WFU to Present “Quartet for the End of Time”

Olivier Messiaen’s “Quartet for the End of Time,” composed when he was a prisoner of war in Stalag VIII-A during World War II, will be performed by Wake Forest University music faculty members on Friday, April 17.

The free concert begins at 8 p.m. in Brendle Recital Hall.

The quartet, originally performed in January 1941 for 30,000 prisoners, features clarinet, violin, cello, and piano-the instruments and instrumentalists available in the prison camp.

Pianist Katharine Boyes, clarinetist Linda Julian, violinist Mark Hartman and cellist Selina Carter will perform the work that was inspired by an excerpt from the Bible’s “Book of Revelation.”

“Messiaen never intended to compose an apocalypse, instead he chose to focus on time-measured, relative, physiological, and psychological-which is a constant aspect of life,” said Boyes, visiting instructor of music. “However, in eternity, time no longer exists.”

The eight movements in the quartet vary in their use of instruments. The opening, “Liturgy of Crystal,” is a peaceful portrait of the dawn and distinctly contrasts with the sixth movement, “Dance of Fury for the Seven Trumpets.” The composition includes three solo movements: “Abyss of the Birds” for clarinet featuring transpositions of bird songs and two very slow meditative movements: one for cello, the other for violin.

The quartet is not heard often because of its complexity and the unusual combination of instruments, said Boyes, who is the only one in the group to have performed the piece.

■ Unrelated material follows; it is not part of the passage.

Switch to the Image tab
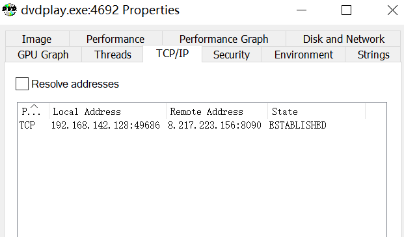 tap(37, 39)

In addition to teaching at Wake Forest, Boyes is a member of the chamber music group Emrys Ensemble and co-directs the Cincinnati Contemporary Music Ensemble Festival. Julian performs with the Winston-Salem Piedmont Triad Symphony and the Piedmont Wind Symphony and is a member of the Wake Forest woodwind quintet, Opus Five. Hartman performs with the Winston-Salem and Salisbury symphonies. Carter performs with the Winston-Salem Symphony, Carolina Baroque and the Wake Forest Consort.